Inspector Mr J Sargent said it was Cheshire West and Chester Council’s failure to demonstrate a five-year supply of deliverable housing sites, as required by law, that meant its local development plan was invalid.
Simon Redshaw, chairman of Action for Greenfields, said various schemes meant a total of 400 new homes were now coming to a 700-home village in a ‘nightmare’ scenario.
Already full local schools would not cope with the extra children and the roads would not handle such an increase in traffic. House prices would plummet because of the massive over supply of homes.
He said: “Our case fell apart because of CWaC not having sufficient evidence to back what they believed was a seven year housing supply and it’s going to destroy a community.
“It’s a disaster and the council must address it and must go for a judicial review on this site,” said Mr Redshaw, who described himself as “shocked and dismayed”. “We are upset, we are scared. This community will be scarred forever,” he added.

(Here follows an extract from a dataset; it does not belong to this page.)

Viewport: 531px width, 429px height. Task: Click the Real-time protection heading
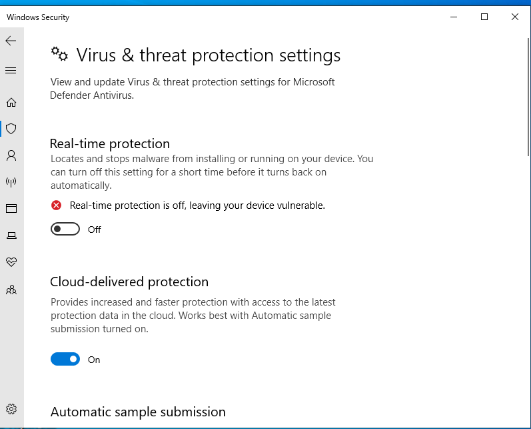[110, 144]
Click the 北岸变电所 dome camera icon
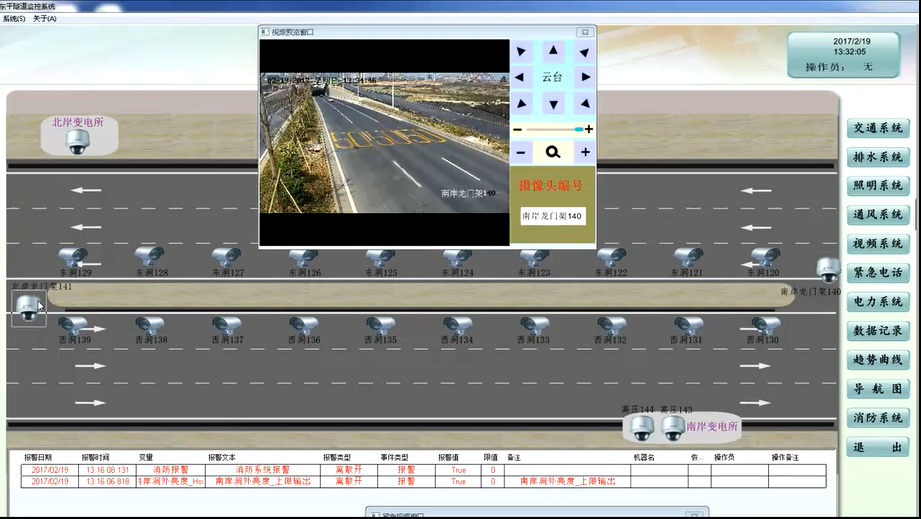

Planning inspector J Sargent said in his report: “I conclude there would be harm caused to the countryside and resulting from the loss of BMV (high quality agricultural) land. The scheme would also cause less than substantial harm to the Malpas Conservation Area and would fail to preserve its character and appearance.”
But he added: “However, given the accepted shortfall in 5-year housing land supply in CWaC and as this is a sustainable location, the collective harm from these issues does not demonstrably and significantly outweigh the benefit of providing 140 dwellings.”
Malpas parish councillor Charles Higgie said: “Are far as I am concerned, the fight goes on. The phrase Cllr Eveleigh Moore Dutton coined a few months ago ‘Malpas has had its fair share of housing and new development’ are more true than ever, and we must try and stand firm against yet more green fields being lost to developers, and to make sure that developments are as acceptable as possible.
“We need to continue to push for as much of the community development money to come back to Malpas and not squandered elsewhere in the borough. There is still a lot of work to be done!”
Before Christmas council leader Mike Jones warned that Cheshire West was vulnerable to developers because his authority now accepts it does not have a five year supply of housing after all.
The council believed it had passed that threshold after taking into consideration the lower numbers of new houses needed according to its draft local plan but this type of approach was challenged by the Secretary of State in relation to applications in Oxfordshire.